Cubic splines with equidistant spline sampling points are a common method in atmospheric science, used for the approximation of background conditions by means of filtering superimposed fluctuations from a data series. What is defined as background or superimposed fluctuation depends on the specific research question. The latter also determines whether the spline or the residuals – the subtraction of the spline from the original time series – are further analysed.

Based on test data sets, we show that the quality of approximation of the background state does not increase continuously with an increasing number of spline sampling points and/or decreasing distance between two spline sampling points. Splines can generate considerable artificial oscillations in the background and the residuals.

We introduce a repeating spline approach which is able to significantly reduce this phenomenon. We apply it not only to the test data but also to TIMED-SABER temperature data and choose the distance between two spline sampling points in a way that is sensitive for a large spectrum of gravity waves.

It is essential for the analysis of atmospheric wave signatures like gravity waves that these fluctuations are properly separated from the background. Therefore, particular attention must be attributed to this step during data analysis. Splines are a common method in atmospheric science for the approximation of atmospheric background conditions. The shortest wavelength or period which can be resolved by the spline is twice the sampling point distance according to the Nyquist theorem. Depending on the field of interest, either the smoothed data series or the residuals – the subtraction of a spline from the original time series – are further analysed (see, for example, the work of Kramer et al., 2016; Baumgarten et al., 2015; Zhang et al., 2012; Wüst and Bittner, 2011, 2008; Young et al., 1997; Eckermann et al., 1995).

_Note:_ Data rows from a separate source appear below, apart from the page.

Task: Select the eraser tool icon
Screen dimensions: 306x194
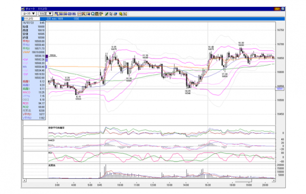Action: click(x=115, y=14)
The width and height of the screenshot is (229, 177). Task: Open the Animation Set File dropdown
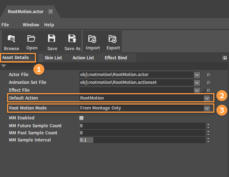[x=197, y=82]
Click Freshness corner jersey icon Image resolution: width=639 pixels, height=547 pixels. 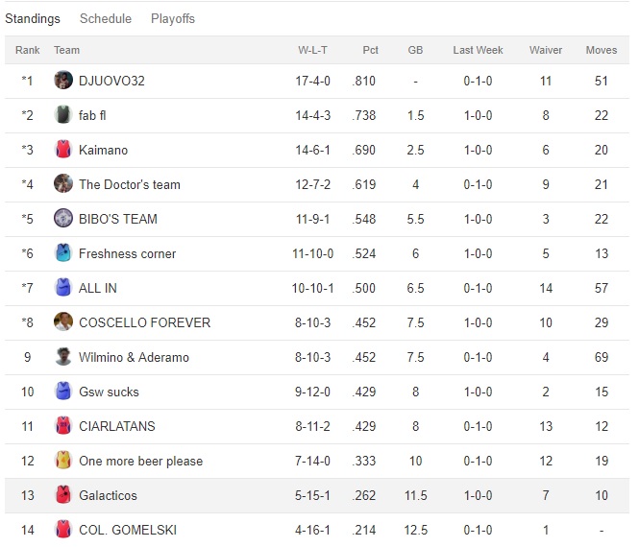tap(63, 253)
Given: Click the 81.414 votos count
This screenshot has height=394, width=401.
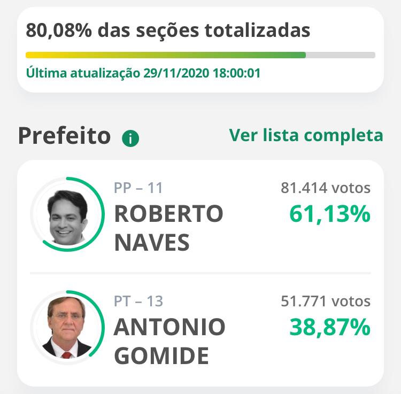Looking at the screenshot, I should pos(326,188).
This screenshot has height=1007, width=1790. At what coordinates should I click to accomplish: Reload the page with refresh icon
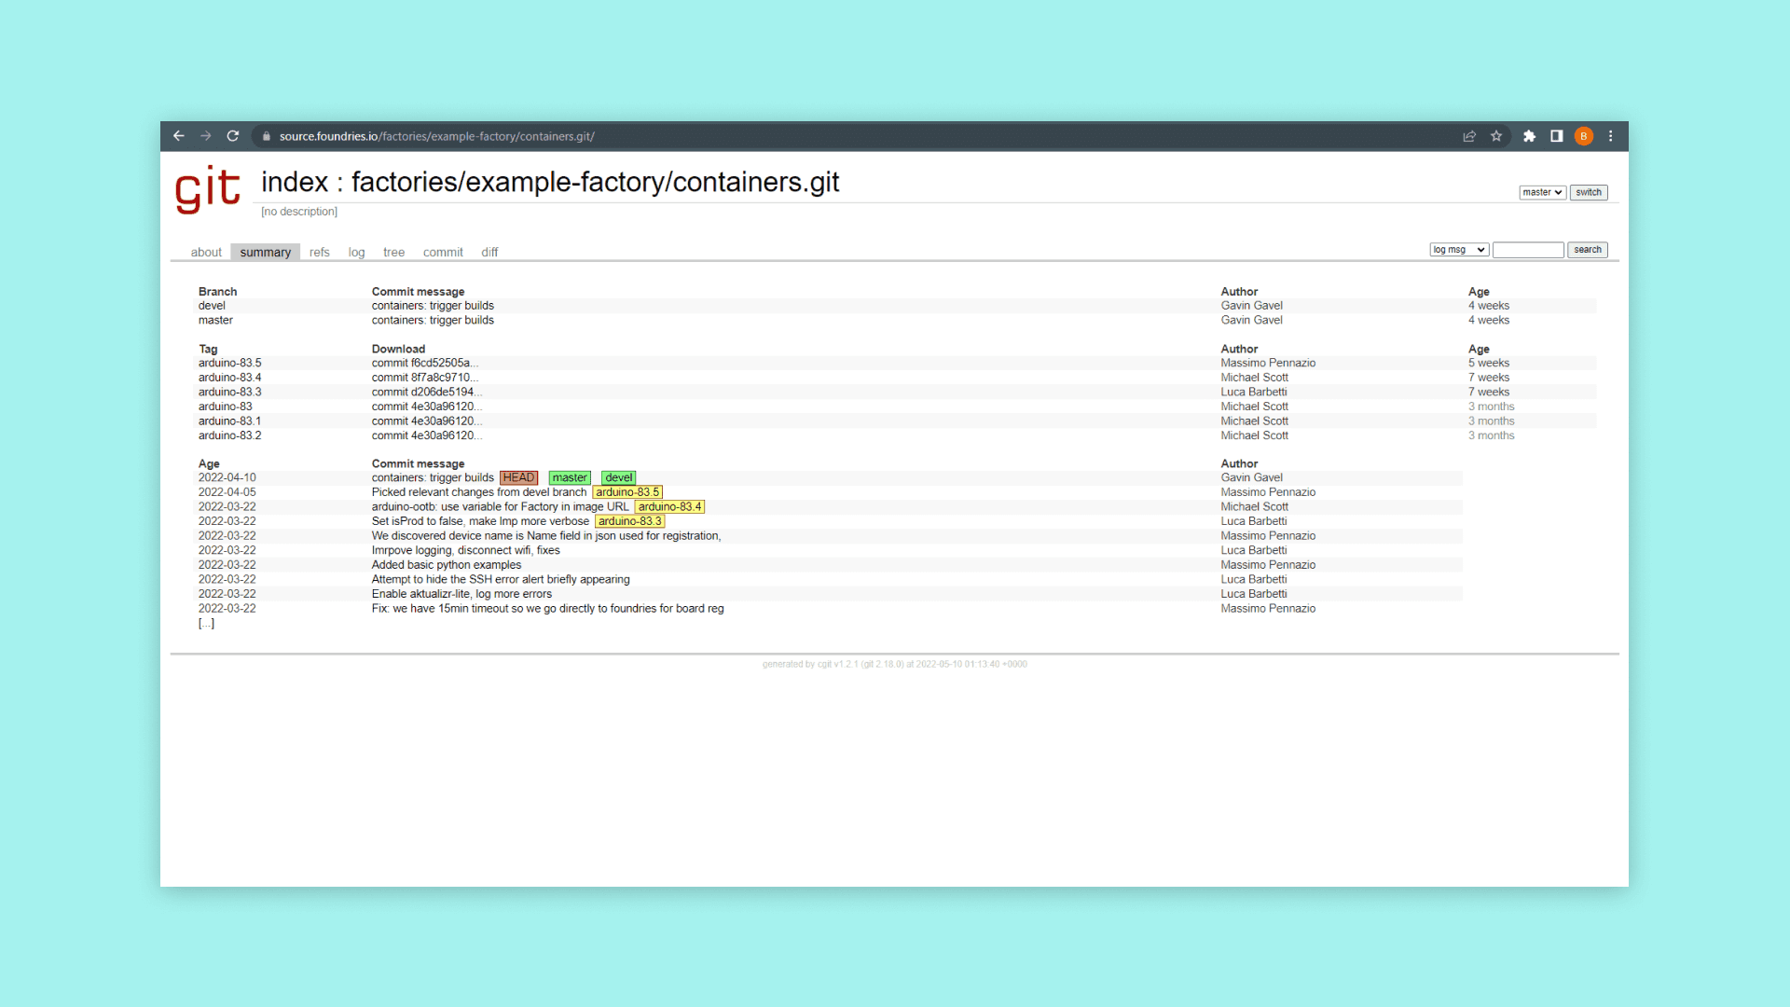[x=233, y=136]
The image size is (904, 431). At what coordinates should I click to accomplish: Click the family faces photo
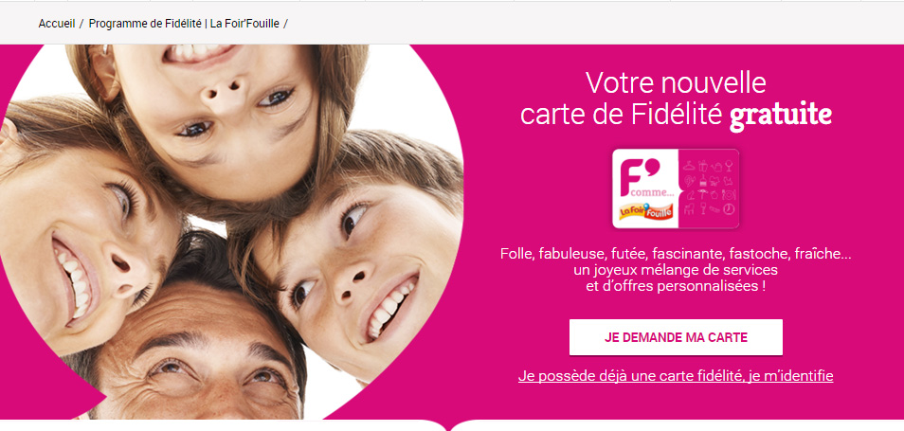(230, 232)
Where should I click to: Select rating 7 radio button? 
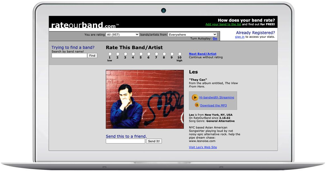(156, 53)
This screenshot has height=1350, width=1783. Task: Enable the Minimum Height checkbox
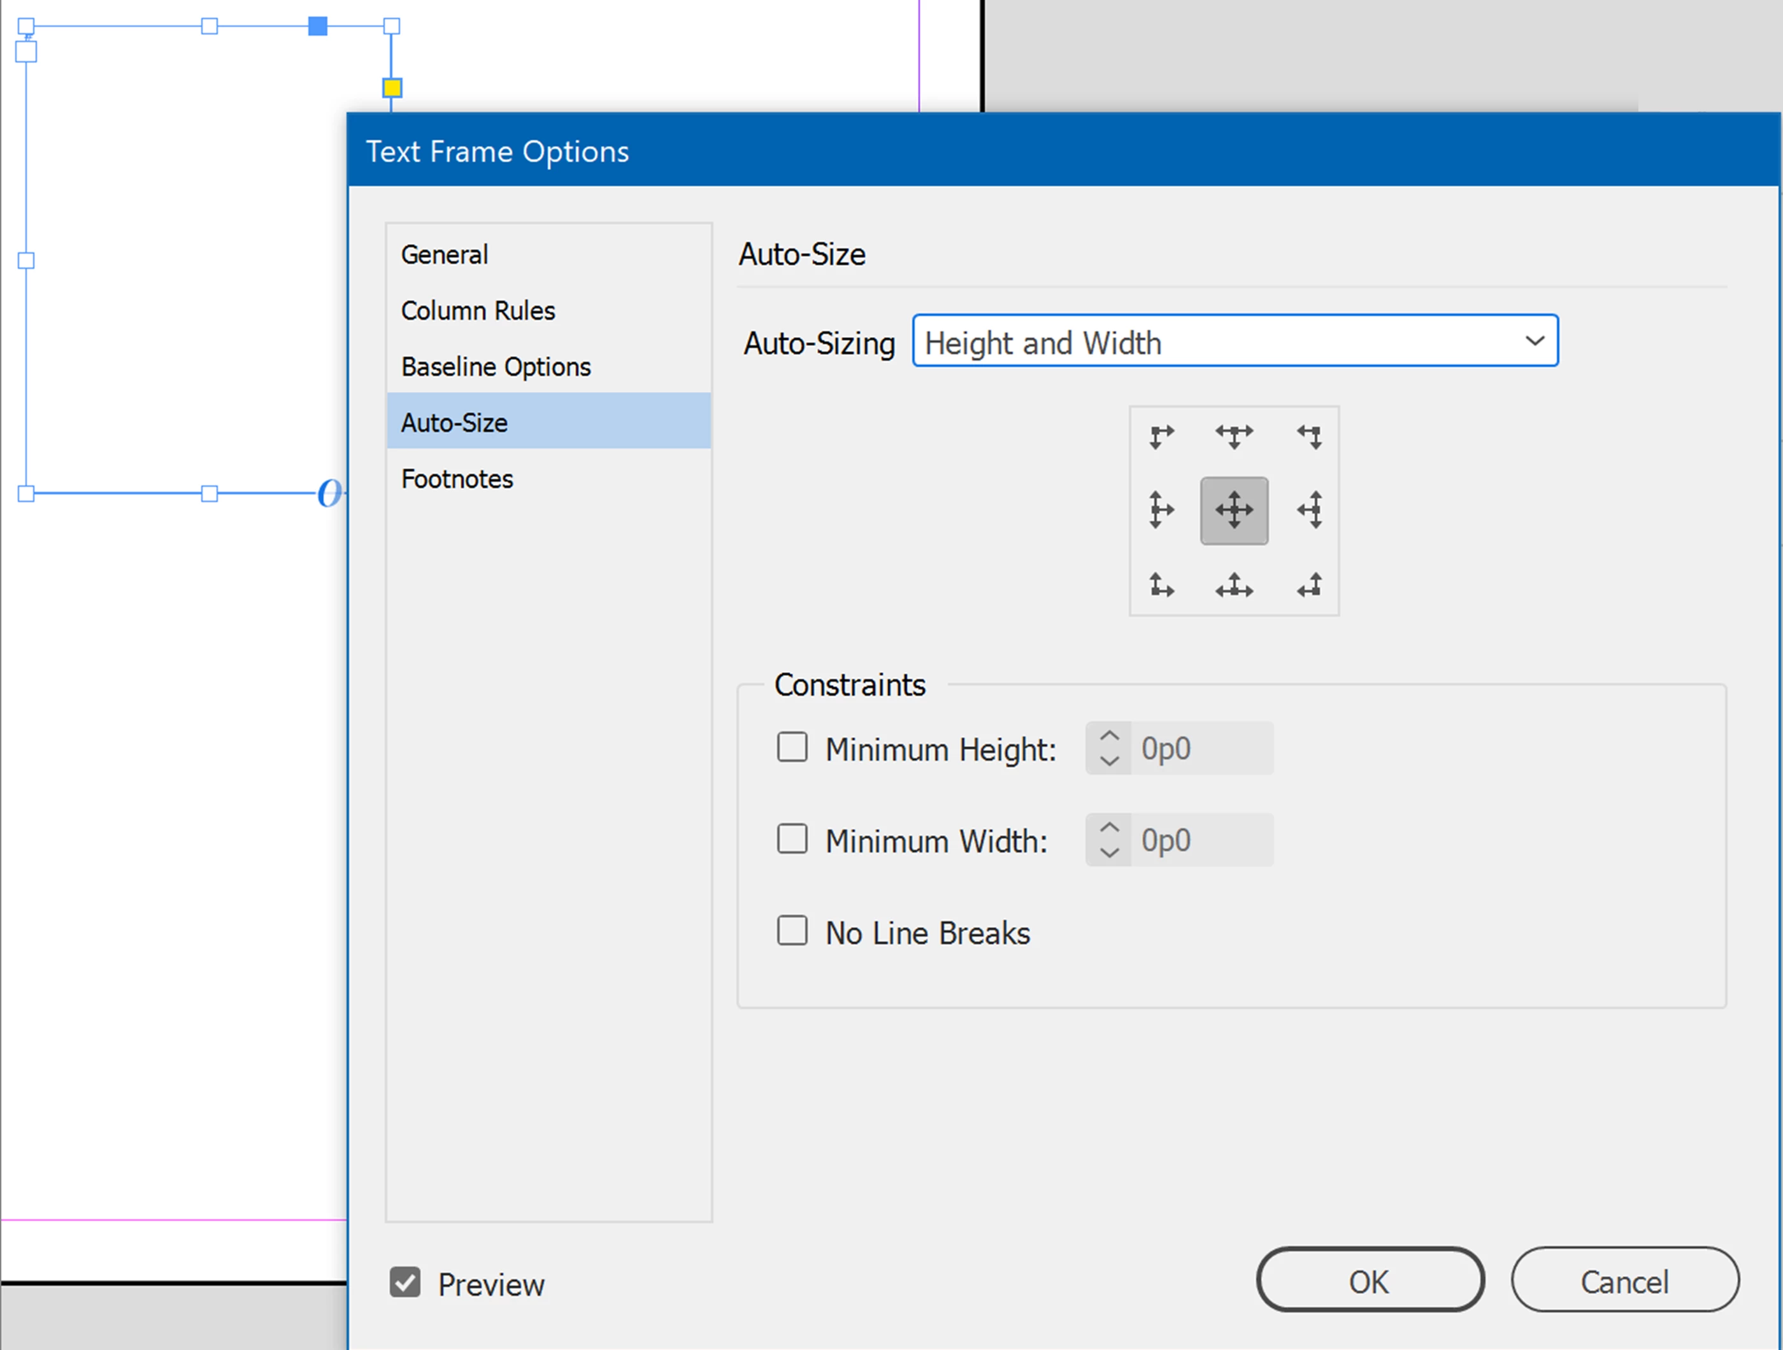click(x=792, y=747)
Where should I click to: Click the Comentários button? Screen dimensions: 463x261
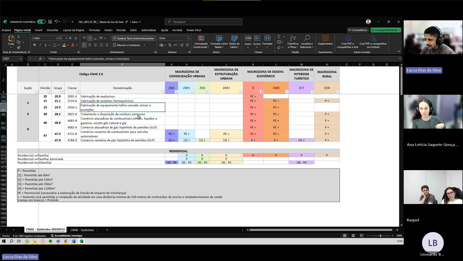[358, 30]
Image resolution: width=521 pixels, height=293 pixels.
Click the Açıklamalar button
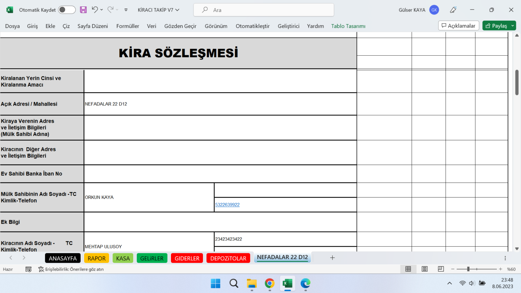pyautogui.click(x=459, y=25)
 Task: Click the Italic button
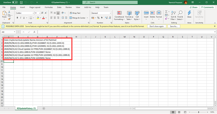pos(20,18)
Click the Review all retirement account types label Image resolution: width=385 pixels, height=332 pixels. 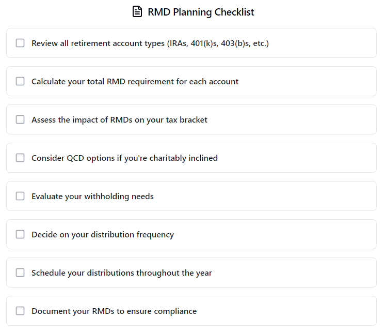pyautogui.click(x=150, y=43)
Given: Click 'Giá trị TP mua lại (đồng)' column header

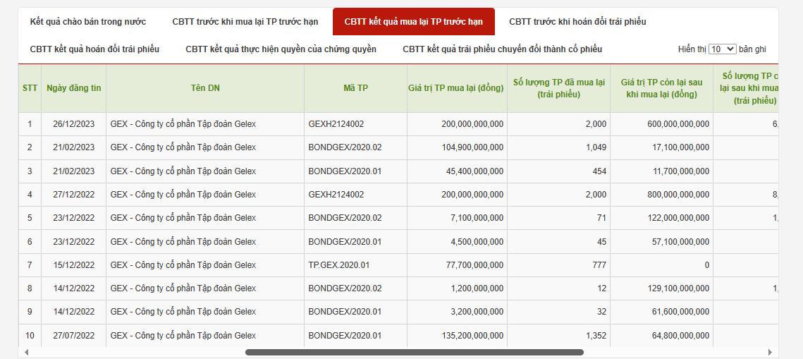Looking at the screenshot, I should point(456,88).
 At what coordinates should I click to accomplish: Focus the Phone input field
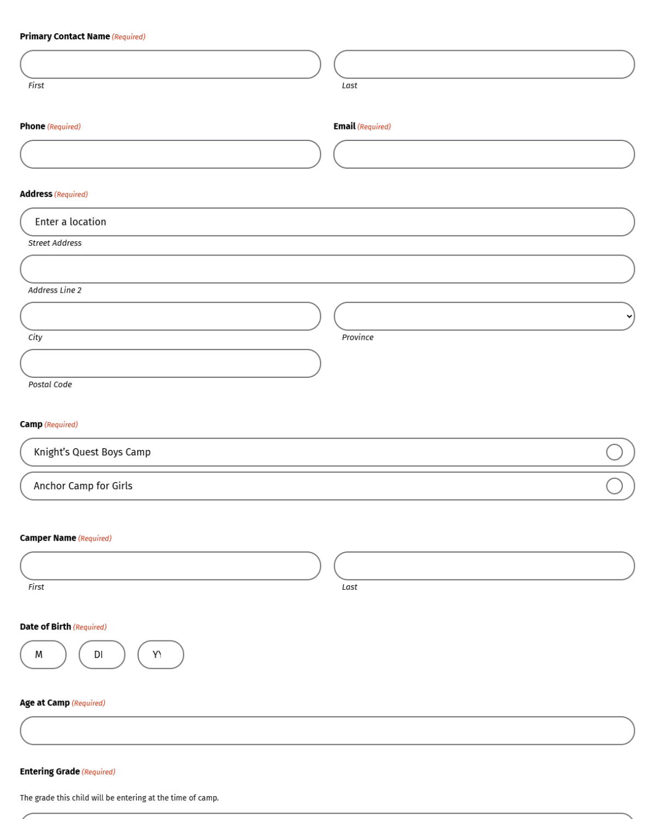pyautogui.click(x=170, y=154)
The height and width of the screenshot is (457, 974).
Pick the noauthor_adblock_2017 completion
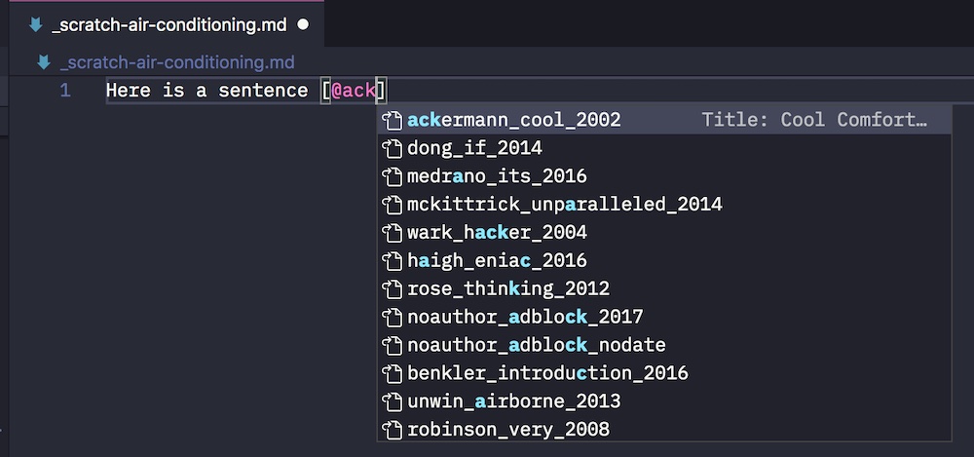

Algorithms for the calculation of splines are implemented in many programming languages and in various code packages, making them easy to use. Nevertheless, spline approximations sometimes need to be handled with care when it comes to physical interpretation.

Mean squared temperature residuals for the years 2010 to 2014
(colour-coded). They are derived from TIMED-SABER, data version 2.0 by using
a cubic spline routine with equidistant sampling points for detrending. The
distance between two spline sampling points is 10 km. All vertical SABER
temperature profiles which were retrieved between 44 and
48

Figure 1 explains our motivation for the work presented below. It shows the
squared temperature residuals averaged over 1 year for the years
2010–2014 versus height between 44 and 48

Since we are not aware of any physical reason for this oscillation, we formulate the hypothesis that this is an artefact of the analysis. In order to avoid or at least reduce such problems, here we propose a repeating variation of the cubic spline approach, which we explain in Sect. 2. In Sect. 3, we apply the original and the repeating approach to test data sets. The results are discussed in Sect. 4. A brief summary is given in Sect. 5.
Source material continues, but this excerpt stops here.